I am a strong communicator, both verbally and in writing.
Sound familiar? Of course it does. This line and many variants of it land on virtually everybody’s resume at some point. Who doesn’t want to be a good communicator? Actually, who among us doesn’t believe we’re a good communicator, at least in the right situations?
The truth is trickier.
I’ve known people who are poor communicators, and unaware of it — and I’ve known excellent communicators who doubt it, and therefore sabotage themselves. For myself, it’s hit or miss, and while I’m generally a good communicator, some situations crop up that unexpectedly send me scrambling for words.

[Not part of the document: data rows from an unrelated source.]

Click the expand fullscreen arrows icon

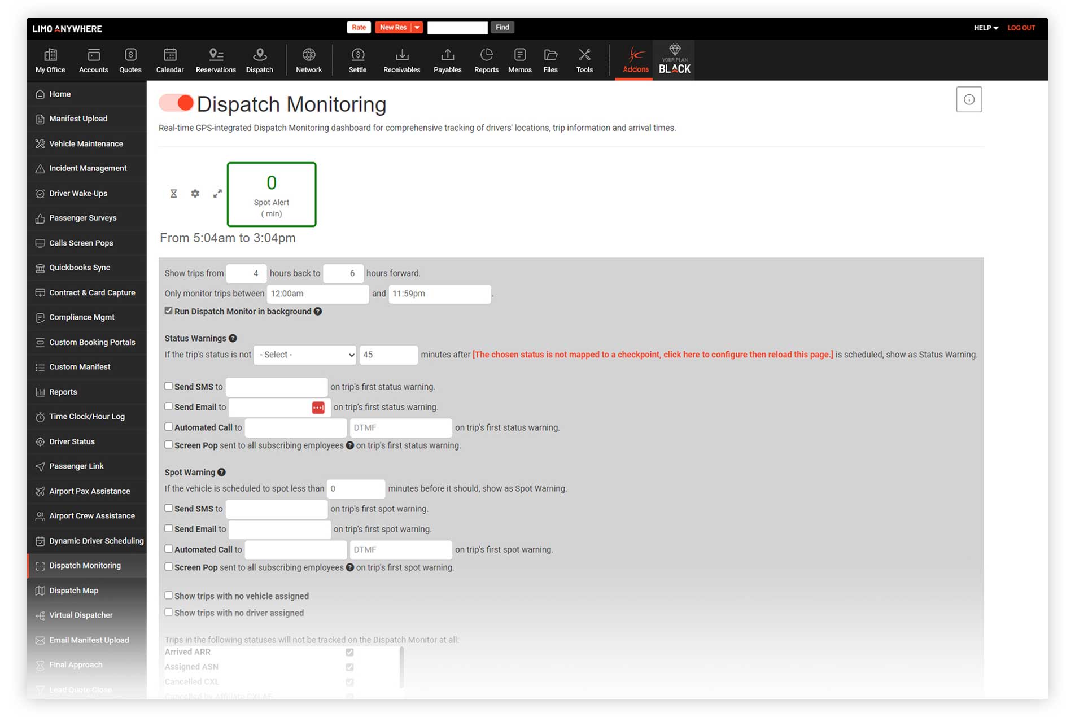pyautogui.click(x=217, y=194)
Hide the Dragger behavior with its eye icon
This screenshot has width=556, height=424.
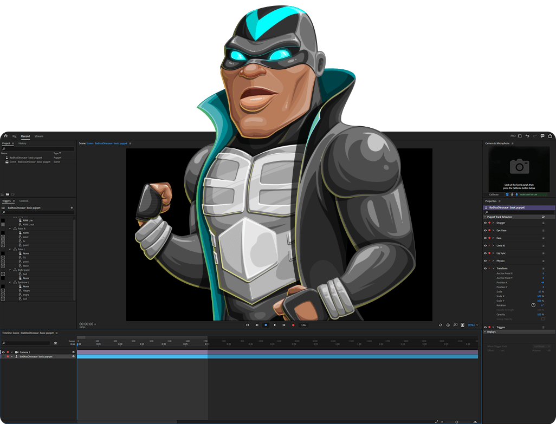pos(485,223)
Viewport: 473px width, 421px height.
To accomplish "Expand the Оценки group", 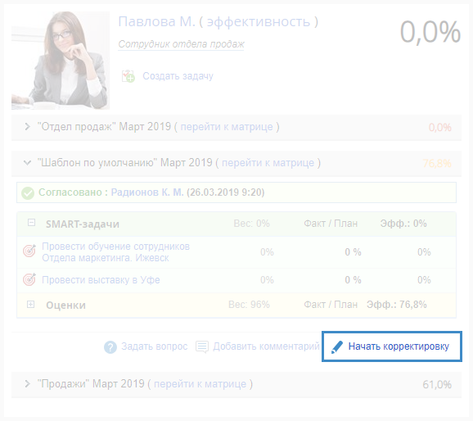I will [x=31, y=305].
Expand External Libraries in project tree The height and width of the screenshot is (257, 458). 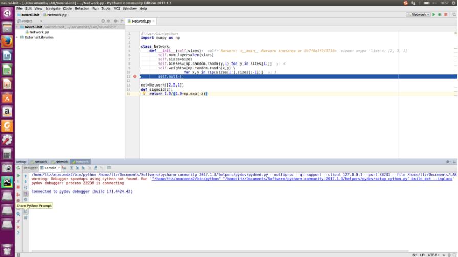click(x=17, y=37)
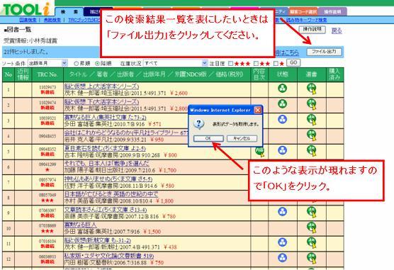Open the 操作説明 tab at top

click(x=332, y=12)
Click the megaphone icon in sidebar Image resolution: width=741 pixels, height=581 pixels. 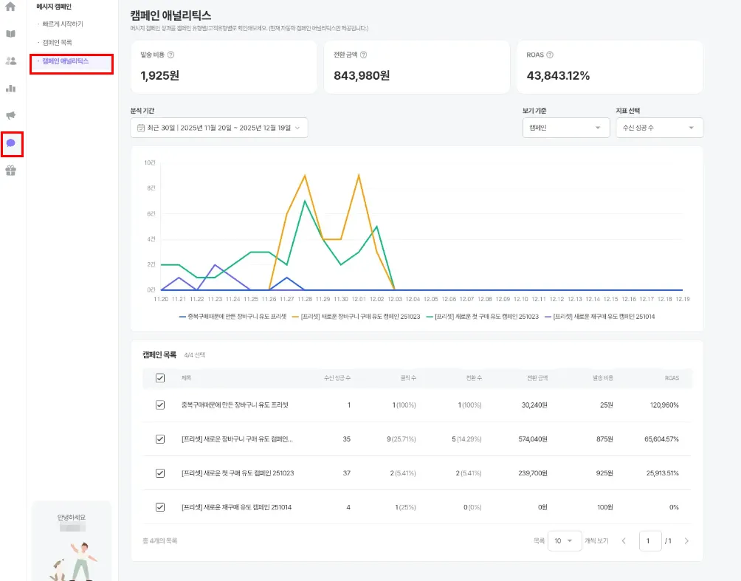tap(10, 115)
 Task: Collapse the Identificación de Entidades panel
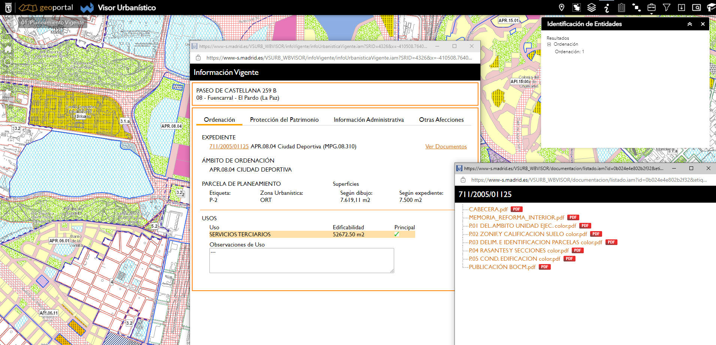click(x=689, y=24)
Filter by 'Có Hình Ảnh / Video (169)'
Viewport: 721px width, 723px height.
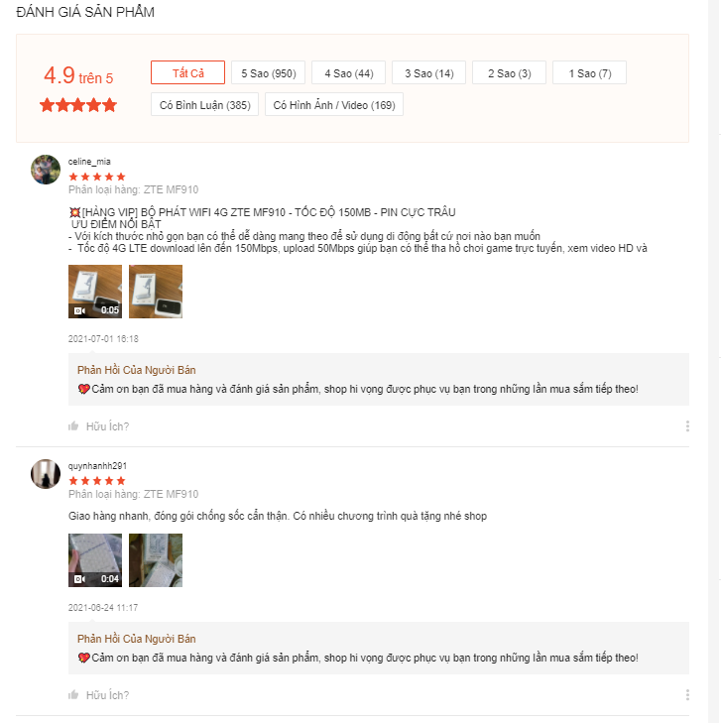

It’s a problem that most everyone encounters from time to time, but I’m going to get self-centered for a moment and say that the software world has a particular problem with it. See, in most software development environments, you have a few particular kinds of people:
– Developers, who think along rigid lines, and hate vagueness as a general rule
– Project managers, some of whom have been developers and some of whom haven’t
– QA, who sometimes have a technical background, but usually not extensive
– Clients, who have a firm grasp of their own business logic, but not necessarily of what they expect of the software
All this hodgepodge of personality makes it a lot harder for everyone to communicate effectively.
And in a lot of cases, they simply don’t. People cease to communicate. The wheels start squeaking, but sometimes nobody hears them. In software development, the product is the end goal, and often the metrics of builds and sales are all that higher management notices. They don’t see the air bubble coming down the line — things are still being built, work turns over, productivity is declining, but not necessarily in a noticeable way.
So until a deadline is missed and a product can’t be released on time, nothing happens to deter the communication issues. And by that time, it’s a much bigger deal, much harder to fix.
I don’t have a full answer for you — at least, not one I could fit in less than twenty or thirty pages — so I speak mainly for awareness. Pay attention to yourself and those around you. Make sure you’re communicating, even when it’s a pain. Ask questions, make conversation, learn what everyone on your team is up to. You’ll find your own life a lot easier down the line for the effort.